He comes running at me with open arms and I bend down for a nuzzle, for who would refuse a three-year-old’s embrace? But then I see he is puckering up and is aiming for the lips and I start to panic. This may not be the nicest response from a grandmother for I do love my grandchildren. I love them on the changing table. I love their stinky socks. I love their shoes full of sand they dump on the rug.
I love their messes, but I fear their juices. Especially this time of year when every grandparent knows that even the most adorable of creatures are made of mucous.
That got me to thinking that maybe we need to teach small children to air kiss, to go cheek to cheek, kiss-kiss, like the French and other Europeans, which might limit our exposure to germ central.
Problem is I never can remember if you’re supposed to start on the right or the left when doing the two-cheek peck. My California friend Caitlin who runs an inn in the Dordogne part of France says she tends to aim left, but finds it often a random and individual decision. She opts to lean forward and tries to sense where the other is heading. Following the other’s lead, like in ballroom dancing.
She said little French kids adapt the two- cheek kiss early, but she’s not sure if that has any impact on the French flu and cold season.
I grew up in a family which pretty much limited hugs and kisses to a few friends and relatives. But I’m a Californian where everyone is a liberal when it comes to hugging. Our grandkids are natural born huggers and kissers. They get together and trade slurpy kisses, piling on each other like puppies. In fact the 16-month-old kind of kisses like a dog, sticking out his tongue to lick a favorite face.
They are a delight but in winter I must think of them as Sneezy, Wheezy and Drippy.
I was encouraged to read lately that cold and flu experts say the nose is deadlier than the mouth in terms of germ passing. The quantity of virus on the lips and mouth is less than the nasal juices. That actually makes kisses safer than sneezes.
In this department there has been progress. Many adults grew up being told only to “cover your mouth” when hit by a sneeze or cough, which is fine but then you have to do clean-up on your hands.
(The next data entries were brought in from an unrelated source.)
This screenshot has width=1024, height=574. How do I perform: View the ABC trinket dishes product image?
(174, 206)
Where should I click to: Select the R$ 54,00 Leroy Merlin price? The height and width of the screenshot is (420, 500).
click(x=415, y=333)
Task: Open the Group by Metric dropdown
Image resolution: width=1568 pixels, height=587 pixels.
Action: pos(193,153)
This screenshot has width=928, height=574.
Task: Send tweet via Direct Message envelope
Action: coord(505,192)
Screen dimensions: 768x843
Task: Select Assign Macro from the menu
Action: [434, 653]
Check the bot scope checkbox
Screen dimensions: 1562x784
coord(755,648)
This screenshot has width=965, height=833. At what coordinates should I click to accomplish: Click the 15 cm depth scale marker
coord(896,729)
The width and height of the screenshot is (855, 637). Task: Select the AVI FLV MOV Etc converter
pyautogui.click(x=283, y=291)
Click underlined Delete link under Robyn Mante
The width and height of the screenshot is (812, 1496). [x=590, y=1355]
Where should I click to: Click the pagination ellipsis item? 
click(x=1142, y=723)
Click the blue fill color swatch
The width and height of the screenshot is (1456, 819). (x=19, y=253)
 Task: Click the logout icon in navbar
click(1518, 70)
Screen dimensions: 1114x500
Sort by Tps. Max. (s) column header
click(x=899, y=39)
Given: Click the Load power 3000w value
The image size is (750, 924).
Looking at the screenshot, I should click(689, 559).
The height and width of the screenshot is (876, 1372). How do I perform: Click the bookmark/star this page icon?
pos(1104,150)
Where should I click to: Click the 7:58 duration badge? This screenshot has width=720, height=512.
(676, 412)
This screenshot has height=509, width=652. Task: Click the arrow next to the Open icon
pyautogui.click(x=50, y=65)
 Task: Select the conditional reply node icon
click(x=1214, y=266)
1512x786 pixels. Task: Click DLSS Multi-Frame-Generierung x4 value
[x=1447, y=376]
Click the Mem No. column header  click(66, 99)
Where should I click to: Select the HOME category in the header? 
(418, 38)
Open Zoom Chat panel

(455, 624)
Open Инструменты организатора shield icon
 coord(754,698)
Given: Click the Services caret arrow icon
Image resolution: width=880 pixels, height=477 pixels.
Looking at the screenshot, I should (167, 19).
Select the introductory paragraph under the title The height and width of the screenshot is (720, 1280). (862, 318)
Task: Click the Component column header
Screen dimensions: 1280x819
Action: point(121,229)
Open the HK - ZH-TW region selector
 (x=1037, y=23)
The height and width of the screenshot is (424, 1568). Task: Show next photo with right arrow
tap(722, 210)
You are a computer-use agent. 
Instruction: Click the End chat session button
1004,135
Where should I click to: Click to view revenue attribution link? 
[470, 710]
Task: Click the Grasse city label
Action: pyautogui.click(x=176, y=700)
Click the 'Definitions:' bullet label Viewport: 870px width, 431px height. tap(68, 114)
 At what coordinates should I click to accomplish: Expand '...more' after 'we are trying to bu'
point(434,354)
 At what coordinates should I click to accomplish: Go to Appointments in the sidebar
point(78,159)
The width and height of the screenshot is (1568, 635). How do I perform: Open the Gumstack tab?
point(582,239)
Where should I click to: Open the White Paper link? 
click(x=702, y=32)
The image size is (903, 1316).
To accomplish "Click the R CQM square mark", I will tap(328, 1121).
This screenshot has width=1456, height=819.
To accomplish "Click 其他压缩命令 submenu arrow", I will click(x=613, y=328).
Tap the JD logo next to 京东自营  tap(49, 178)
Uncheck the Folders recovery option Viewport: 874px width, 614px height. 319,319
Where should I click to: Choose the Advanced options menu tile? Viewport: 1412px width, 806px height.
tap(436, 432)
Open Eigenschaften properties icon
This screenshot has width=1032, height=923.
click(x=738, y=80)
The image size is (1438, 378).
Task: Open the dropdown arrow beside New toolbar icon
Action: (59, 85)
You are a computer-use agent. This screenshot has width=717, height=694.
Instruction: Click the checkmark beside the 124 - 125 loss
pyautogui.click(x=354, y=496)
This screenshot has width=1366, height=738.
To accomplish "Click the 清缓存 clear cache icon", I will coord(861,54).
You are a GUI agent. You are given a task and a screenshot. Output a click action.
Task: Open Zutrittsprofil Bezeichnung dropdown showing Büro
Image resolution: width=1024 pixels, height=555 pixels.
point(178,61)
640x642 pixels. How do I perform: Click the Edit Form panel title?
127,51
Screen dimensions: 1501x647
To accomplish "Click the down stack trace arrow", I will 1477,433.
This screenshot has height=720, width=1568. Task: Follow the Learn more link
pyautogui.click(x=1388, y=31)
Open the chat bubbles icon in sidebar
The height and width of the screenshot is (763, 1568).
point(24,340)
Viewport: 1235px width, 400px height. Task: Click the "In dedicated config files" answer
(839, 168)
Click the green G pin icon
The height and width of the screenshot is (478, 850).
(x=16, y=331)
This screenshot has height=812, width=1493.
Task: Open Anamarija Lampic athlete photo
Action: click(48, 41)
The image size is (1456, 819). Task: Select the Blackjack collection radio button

Today’s kids are trained to go one better. They use their elbow to capture the spray. This is known as the Dracula sneeze, the sleeve sneeze and the elbow sneeze.
This avoids blasting everyone in close range and is hygienically superior to exploding into your hand. Two of our three grandkids have mastered this, probably because their mother, an elementary school teacher, pretty much spends the cold season reminding all people, small and big, to go for the elbow.
The toddler grandkid is too young for that lesson and still delivers his ka-choos with abandon. But he has good role models and hopefully will soon be sneezing into his sleeve. We grandparents are also trying to remember to use our elbows. And keeping our hands and mouths to ourselves. With all that, plus hand sanitizer and a flu shot we all may make it to spring and the kissing season.